Work required —
In the records that follow, find the line with "Task: Expand the node_modules folder"; from there, retype every line exactly through the line with "Task: Toggle view with 切换显示", which also belongs to the answer.

Data listing —
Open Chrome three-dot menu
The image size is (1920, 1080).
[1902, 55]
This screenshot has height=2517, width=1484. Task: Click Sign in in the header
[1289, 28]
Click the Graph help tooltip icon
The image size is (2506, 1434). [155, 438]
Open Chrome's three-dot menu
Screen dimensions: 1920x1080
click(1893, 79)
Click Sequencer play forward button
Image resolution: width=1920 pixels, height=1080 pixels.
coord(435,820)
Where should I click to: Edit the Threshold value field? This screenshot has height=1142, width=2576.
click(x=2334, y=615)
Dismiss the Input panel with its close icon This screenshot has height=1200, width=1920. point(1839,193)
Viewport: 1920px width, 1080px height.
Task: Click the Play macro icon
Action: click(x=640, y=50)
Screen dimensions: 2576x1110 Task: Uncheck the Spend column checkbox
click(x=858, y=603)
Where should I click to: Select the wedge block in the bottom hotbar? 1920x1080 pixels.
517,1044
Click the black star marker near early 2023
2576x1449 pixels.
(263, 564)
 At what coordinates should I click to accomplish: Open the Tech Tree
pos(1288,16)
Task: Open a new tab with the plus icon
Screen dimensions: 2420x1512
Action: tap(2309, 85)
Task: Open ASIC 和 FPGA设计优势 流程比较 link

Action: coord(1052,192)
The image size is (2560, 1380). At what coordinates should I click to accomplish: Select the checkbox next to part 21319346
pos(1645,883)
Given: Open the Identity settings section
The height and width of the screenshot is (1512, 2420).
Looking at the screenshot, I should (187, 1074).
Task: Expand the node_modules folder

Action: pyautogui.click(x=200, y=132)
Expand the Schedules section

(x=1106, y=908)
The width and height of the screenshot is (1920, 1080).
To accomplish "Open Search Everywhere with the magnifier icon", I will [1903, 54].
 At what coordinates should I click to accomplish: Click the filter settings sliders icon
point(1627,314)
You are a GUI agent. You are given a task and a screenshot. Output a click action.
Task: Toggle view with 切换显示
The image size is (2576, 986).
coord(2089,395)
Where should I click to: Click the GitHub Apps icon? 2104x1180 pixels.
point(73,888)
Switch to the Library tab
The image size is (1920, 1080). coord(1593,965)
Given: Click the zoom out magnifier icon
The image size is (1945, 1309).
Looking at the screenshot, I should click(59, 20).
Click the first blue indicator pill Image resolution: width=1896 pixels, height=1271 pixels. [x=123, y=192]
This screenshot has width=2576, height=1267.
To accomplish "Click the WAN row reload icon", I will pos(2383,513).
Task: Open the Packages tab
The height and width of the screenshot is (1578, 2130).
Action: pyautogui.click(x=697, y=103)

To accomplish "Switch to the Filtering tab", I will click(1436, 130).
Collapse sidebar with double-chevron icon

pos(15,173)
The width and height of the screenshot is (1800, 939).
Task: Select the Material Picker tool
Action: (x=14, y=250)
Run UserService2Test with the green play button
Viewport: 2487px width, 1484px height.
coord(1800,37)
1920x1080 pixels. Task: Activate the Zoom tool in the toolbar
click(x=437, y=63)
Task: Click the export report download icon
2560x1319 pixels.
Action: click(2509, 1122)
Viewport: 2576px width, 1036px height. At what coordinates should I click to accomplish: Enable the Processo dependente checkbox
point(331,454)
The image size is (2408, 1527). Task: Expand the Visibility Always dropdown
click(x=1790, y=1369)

Your response —
Task: Expand the node_modules folder

Action: pyautogui.click(x=200, y=132)
Expand the Schedules section

(x=1106, y=908)
The width and height of the screenshot is (1920, 1080).
To accomplish "Open Search Everywhere with the magnifier icon", I will [1903, 54].
 At what coordinates should I click to accomplish: Click the filter settings sliders icon
point(1627,314)
You are a GUI agent. You are given a task and a screenshot. Output a click action.
Task: Toggle view with 切换显示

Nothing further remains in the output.